**TASK ITEM:**
Would you transcribe only the lines below, from the one containing "The width and" through the end of the material, exactly and with no pictures?

**THE RECORDS:**
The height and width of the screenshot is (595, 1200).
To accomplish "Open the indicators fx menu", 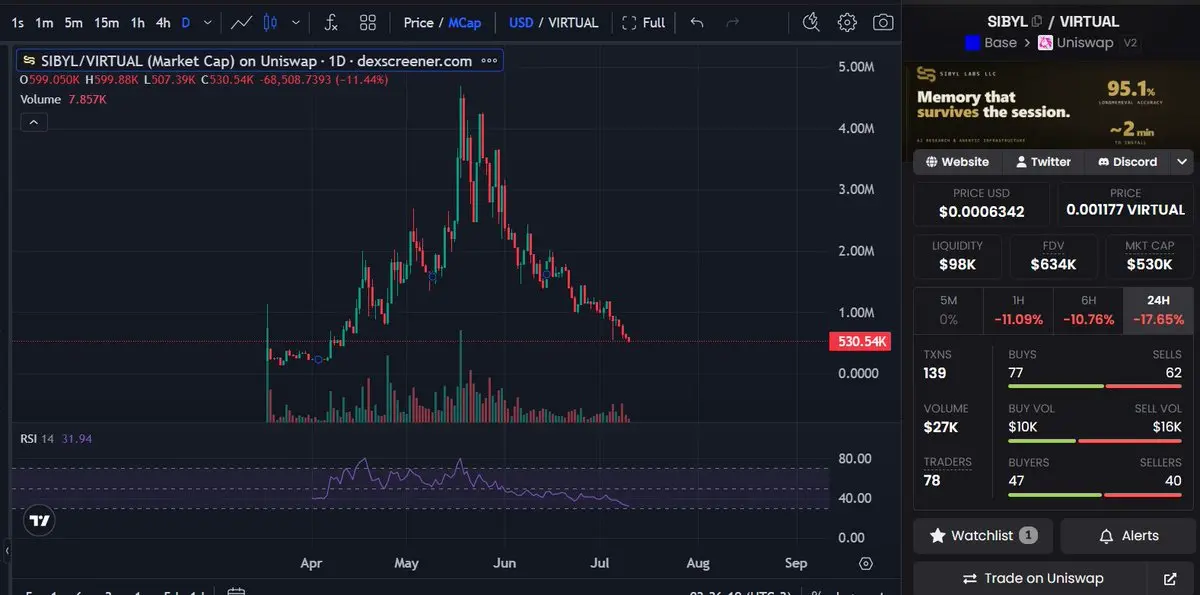I will point(331,22).
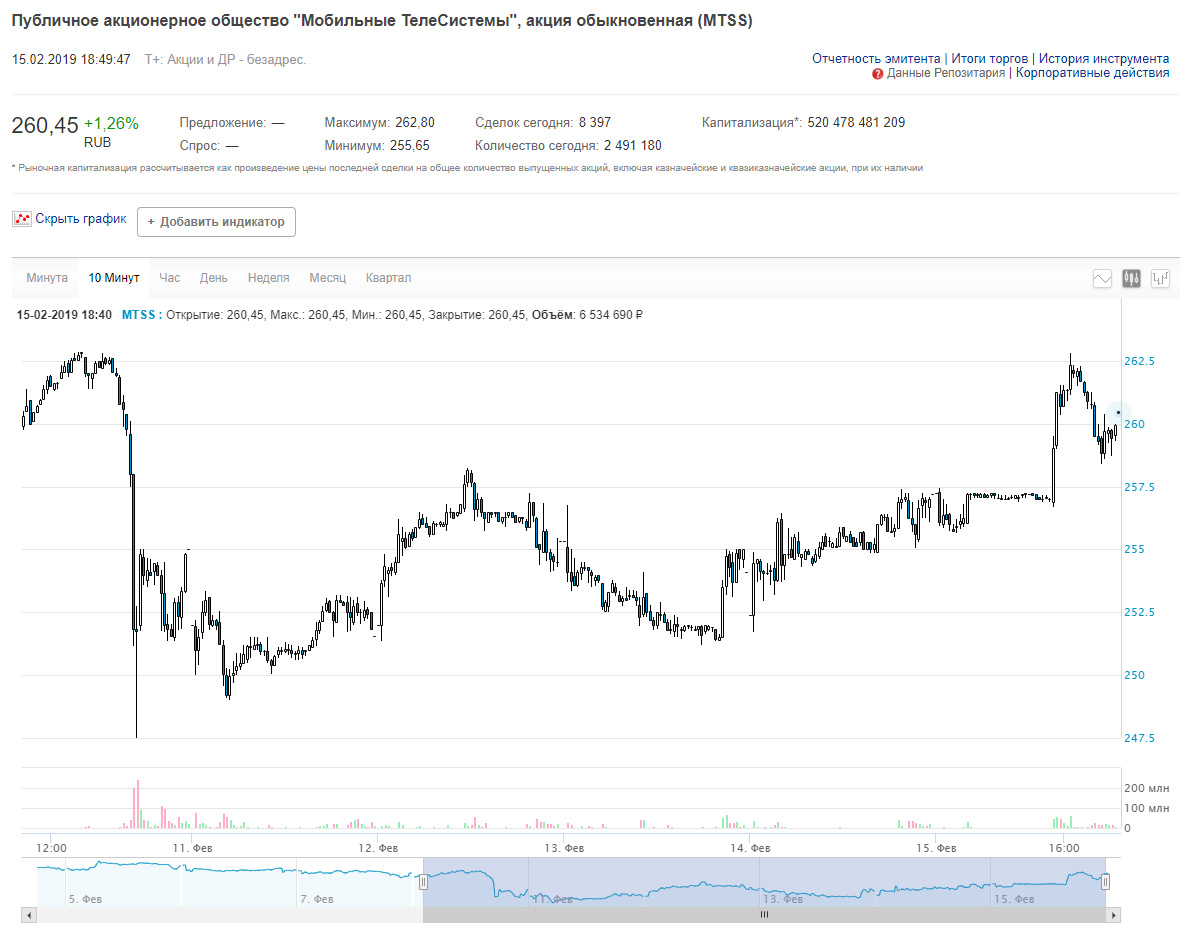Switch to line chart view
Viewport: 1187px width, 933px height.
point(1102,279)
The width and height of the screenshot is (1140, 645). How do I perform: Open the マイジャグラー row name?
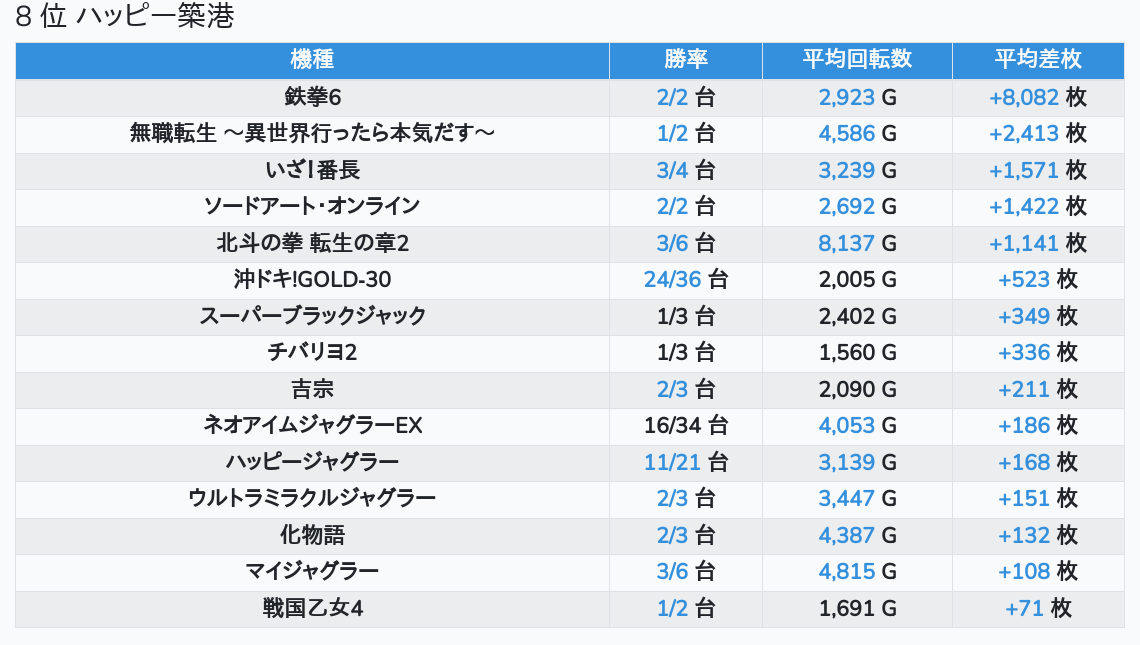(x=312, y=571)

**EXERCISE SOLUTION:**
The width and height of the screenshot is (1140, 645). How do I perform: Open the マイジャグラー row name?
(x=312, y=571)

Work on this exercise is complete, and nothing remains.